─── Data extract ───

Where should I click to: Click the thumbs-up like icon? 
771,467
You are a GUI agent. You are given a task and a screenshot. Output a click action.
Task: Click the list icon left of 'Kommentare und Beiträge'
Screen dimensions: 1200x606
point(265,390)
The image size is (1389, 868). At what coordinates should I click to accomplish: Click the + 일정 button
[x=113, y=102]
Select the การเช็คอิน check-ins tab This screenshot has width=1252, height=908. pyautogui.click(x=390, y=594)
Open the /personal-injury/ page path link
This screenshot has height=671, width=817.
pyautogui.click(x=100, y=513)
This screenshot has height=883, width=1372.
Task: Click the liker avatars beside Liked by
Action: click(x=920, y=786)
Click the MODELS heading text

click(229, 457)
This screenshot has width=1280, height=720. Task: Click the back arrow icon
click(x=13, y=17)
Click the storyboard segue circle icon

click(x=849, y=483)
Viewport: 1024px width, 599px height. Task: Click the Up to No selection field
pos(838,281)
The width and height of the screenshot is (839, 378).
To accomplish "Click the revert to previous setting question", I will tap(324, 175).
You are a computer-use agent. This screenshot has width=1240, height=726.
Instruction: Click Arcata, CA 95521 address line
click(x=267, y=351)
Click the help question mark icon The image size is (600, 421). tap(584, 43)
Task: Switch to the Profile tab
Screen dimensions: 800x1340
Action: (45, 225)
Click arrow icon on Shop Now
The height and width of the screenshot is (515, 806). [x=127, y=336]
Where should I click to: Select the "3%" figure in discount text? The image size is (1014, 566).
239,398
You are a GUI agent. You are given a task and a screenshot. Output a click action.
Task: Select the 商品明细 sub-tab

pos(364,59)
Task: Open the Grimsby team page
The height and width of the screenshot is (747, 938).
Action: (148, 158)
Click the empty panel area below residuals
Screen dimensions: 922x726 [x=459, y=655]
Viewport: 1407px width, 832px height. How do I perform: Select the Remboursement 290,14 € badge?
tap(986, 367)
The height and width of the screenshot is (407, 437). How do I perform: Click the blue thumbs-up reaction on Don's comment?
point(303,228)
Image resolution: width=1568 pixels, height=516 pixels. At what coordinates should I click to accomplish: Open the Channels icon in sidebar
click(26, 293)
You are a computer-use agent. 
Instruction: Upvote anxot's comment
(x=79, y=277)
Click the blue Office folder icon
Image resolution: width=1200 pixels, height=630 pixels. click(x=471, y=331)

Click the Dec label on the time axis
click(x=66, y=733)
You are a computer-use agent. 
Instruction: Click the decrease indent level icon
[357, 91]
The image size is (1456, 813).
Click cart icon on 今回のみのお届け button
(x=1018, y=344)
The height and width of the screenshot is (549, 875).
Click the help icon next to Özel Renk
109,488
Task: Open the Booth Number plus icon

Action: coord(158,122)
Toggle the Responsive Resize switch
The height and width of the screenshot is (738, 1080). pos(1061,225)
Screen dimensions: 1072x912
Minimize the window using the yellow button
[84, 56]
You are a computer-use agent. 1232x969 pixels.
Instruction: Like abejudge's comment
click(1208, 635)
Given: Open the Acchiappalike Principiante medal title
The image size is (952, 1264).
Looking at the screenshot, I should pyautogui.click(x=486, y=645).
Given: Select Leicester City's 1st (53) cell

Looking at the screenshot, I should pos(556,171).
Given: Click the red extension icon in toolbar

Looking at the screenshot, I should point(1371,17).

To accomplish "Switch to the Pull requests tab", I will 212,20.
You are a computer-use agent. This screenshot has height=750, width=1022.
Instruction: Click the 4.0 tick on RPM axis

───

_Problem to solve:_ After reading the data above, print it all again exactly.

_Output below:_
Where should I click to: Click the thumbs-up like icon? 
771,467
You are a GUI agent. You are given a task and a screenshot. Output a click action.
Task: Click the list icon left of 'Kommentare und Beiträge'
Screen dimensions: 1200x606
point(265,390)
The image size is (1389, 868). At what coordinates should I click to accomplish: Click the + 일정 button
[x=113, y=102]
Select the การเช็คอิน check-ins tab This screenshot has width=1252, height=908. pyautogui.click(x=390, y=594)
Open the /personal-injury/ page path link
This screenshot has height=671, width=817.
pyautogui.click(x=100, y=513)
This screenshot has height=883, width=1372.
Task: Click the liker avatars beside Liked by
Action: click(x=920, y=786)
Click the MODELS heading text

click(229, 457)
This screenshot has width=1280, height=720. Task: Click the back arrow icon
click(x=13, y=17)
Click the storyboard segue circle icon

click(x=849, y=483)
Viewport: 1024px width, 599px height. Task: Click the Up to No selection field
pos(838,281)
The width and height of the screenshot is (839, 378).
To accomplish "Click the revert to previous setting question", I will tap(324, 175).
You are a computer-use agent. This screenshot has width=1240, height=726.
Instruction: Click Arcata, CA 95521 address line
click(x=267, y=351)
Click the help question mark icon The image size is (600, 421). tap(584, 43)
Task: Switch to the Profile tab
Screen dimensions: 800x1340
Action: (45, 225)
Click arrow icon on Shop Now
The height and width of the screenshot is (515, 806). [x=127, y=336]
Where should I click to: Select the "3%" figure in discount text? The image size is (1014, 566).
239,398
You are a GUI agent. You are given a task and a screenshot. Output a click action.
Task: Select the 商品明细 sub-tab

pos(364,59)
Task: Open the Grimsby team page
The height and width of the screenshot is (747, 938).
Action: (148, 158)
Click the empty panel area below residuals
Screen dimensions: 922x726 [x=459, y=655]
Viewport: 1407px width, 832px height. How do I perform: Select the Remboursement 290,14 € badge?
tap(986, 367)
The height and width of the screenshot is (407, 437). How do I perform: Click the blue thumbs-up reaction on Don's comment?
point(303,228)
Image resolution: width=1568 pixels, height=516 pixels. At what coordinates should I click to accomplish: Open the Channels icon in sidebar
click(26, 293)
You are a computer-use agent. 
Instruction: Upvote anxot's comment
(x=79, y=277)
Click the blue Office folder icon
Image resolution: width=1200 pixels, height=630 pixels. click(x=471, y=331)

Click the Dec label on the time axis
click(x=66, y=733)
You are a computer-use agent. 
Instruction: Click the decrease indent level icon
[357, 91]
The image size is (1456, 813).
Click cart icon on 今回のみのお届け button
(x=1018, y=344)
The height and width of the screenshot is (549, 875).
Click the help icon next to Özel Renk
109,488
Task: Open the Booth Number plus icon

Action: coord(158,122)
Toggle the Responsive Resize switch
The height and width of the screenshot is (738, 1080). pos(1061,225)
Screen dimensions: 1072x912
Minimize the window using the yellow button
[84, 56]
You are a computer-use agent. 1232x969 pixels.
Instruction: Like abejudge's comment
click(1208, 635)
Given: Open the Acchiappalike Principiante medal title
The image size is (952, 1264).
Looking at the screenshot, I should pyautogui.click(x=486, y=645).
Given: Select Leicester City's 1st (53) cell

Looking at the screenshot, I should pos(556,171).
Given: Click the red extension icon in toolbar

Looking at the screenshot, I should point(1371,17).

To accomplish "Switch to the Pull requests tab", I will 212,20.
You are a computer-use agent. This screenshot has height=750, width=1022.
Instruction: Click the 4.0 tick on RPM axis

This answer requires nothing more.